We next investigated which variables had a major influence on the cases where the tourist satisfaction score is high and low. To do so, we first divided the observations into two groups based on tourist satisfaction: overestimated and underestimated. Tourist satisfaction was then predicted using the predictive model $f$ ( $\cdot)$ , and we measured the SHAP values for each variable using the explainable model $g$ ( $\cdot)$ . Figure 12, Figure 13, Figure 14 and Figure 15 present the festival cases in which the predictions of tourist satisfaction were underestimated. As seen here, tourists largely identified the festival’s program and advanced publicity as the main reasons for a festival’s low score. As such, these charts illustrate the weaknesses of these festivals, providing festival planners with insight into which areas should be improved.

In contrast, Figure 16, Figure 17, Figure 18 and Figure 19 present the festival cases in which the predictions of tourist satisfaction were overestimated, thereby providing insight into the strengths of each festival. Finally, Figure 20 shows the interaction plots for the single effect of the shopping opportunities and food variables, which are positively correlated to tourist satisfaction; however, the festival program continues to have a large influence on tourist satisfaction.

5. Conclusions

This study aims to predict and explain tourist satisfaction for local festivals by identifying the significant variables to enable festivals to establish an adequate tourism strategy. We built various machine learning models and compared their predictive performance to obtain both the performance and explanation accuracy of predictive models. Subsequently, we reviewed the explanations of predictive results and presented the strength and weakness characteristics of each local festival. The proposed approach is a practical solution to minimize the uncertainty of revitalizing tourism at local festivals by identifying important variables of local festivals and by drawing a deeper understanding of their success points. The experimental results of the XAI demonstrate that the prediction and explanation results offer valuable insights for identifying the problems of local festivals and their potential solutions.

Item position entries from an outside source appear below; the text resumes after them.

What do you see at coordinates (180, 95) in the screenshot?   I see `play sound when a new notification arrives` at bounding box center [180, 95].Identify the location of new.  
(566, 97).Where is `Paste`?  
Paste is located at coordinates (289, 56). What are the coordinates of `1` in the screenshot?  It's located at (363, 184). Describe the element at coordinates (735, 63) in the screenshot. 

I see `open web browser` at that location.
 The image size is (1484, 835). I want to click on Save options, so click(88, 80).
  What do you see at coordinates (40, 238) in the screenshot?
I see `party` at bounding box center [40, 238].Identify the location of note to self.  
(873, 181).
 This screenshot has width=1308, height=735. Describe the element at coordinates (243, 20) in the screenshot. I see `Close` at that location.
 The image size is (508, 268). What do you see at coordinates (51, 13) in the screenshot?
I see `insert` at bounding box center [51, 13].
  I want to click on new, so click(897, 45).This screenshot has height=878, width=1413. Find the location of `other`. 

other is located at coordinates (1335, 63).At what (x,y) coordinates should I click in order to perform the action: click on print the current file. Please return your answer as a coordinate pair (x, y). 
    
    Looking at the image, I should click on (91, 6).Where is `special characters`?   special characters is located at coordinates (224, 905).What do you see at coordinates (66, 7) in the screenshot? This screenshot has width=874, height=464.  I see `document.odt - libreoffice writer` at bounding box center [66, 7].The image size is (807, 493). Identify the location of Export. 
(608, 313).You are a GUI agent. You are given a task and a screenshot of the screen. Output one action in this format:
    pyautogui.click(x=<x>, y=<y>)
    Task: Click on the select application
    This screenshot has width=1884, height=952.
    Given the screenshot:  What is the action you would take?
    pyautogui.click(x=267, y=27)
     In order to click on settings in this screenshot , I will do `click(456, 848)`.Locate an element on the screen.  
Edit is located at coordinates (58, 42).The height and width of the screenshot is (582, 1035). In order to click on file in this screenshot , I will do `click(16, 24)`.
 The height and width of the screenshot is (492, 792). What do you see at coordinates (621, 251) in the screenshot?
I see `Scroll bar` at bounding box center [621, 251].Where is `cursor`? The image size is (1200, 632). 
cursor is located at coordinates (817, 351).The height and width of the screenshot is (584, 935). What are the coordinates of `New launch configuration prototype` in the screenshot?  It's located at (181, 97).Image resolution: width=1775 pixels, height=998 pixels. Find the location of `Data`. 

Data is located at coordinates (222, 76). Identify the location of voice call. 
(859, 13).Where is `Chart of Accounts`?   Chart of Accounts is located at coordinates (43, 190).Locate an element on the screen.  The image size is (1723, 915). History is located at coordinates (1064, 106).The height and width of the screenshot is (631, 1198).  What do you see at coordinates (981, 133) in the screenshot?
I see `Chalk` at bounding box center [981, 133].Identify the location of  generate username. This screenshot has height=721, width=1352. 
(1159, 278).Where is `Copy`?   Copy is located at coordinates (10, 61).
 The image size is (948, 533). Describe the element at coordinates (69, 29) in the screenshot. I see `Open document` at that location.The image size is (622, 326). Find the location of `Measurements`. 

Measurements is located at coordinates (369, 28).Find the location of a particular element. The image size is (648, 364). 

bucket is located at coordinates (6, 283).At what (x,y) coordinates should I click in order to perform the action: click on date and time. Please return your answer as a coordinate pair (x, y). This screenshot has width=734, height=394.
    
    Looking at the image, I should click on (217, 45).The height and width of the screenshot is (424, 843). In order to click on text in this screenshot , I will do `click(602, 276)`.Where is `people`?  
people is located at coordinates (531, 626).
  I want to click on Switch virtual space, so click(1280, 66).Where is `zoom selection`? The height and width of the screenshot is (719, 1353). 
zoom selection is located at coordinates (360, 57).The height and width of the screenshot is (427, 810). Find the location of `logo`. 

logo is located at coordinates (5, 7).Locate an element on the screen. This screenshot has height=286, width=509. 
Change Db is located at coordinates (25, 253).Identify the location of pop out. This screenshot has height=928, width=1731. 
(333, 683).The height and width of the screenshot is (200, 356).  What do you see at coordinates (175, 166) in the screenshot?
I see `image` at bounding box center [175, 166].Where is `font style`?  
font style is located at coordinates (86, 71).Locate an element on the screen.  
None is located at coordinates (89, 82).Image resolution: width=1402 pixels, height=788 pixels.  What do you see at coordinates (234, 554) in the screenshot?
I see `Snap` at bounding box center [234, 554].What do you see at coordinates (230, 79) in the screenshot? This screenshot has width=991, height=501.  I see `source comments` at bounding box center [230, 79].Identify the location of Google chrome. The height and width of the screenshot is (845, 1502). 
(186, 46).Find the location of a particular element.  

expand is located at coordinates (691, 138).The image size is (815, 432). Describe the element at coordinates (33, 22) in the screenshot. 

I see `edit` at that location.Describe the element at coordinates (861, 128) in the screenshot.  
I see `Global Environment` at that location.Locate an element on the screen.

The main contributions of our study are twofold. First, we proposed machine learning-based festival estimation models including both predictive and explainable models. The proposed methods are not only helpful to identify the key success factors for each local Korean festival but also explain what factors should be improved to capture the attention of more tourists. Experimental results based on real data collected over 12 years demonstrated the applicability and effectiveness of our approach. Therefore, the proposed approach could be useful to promote the attraction strategy for tourists, resulting in leveraging the success of local festivals.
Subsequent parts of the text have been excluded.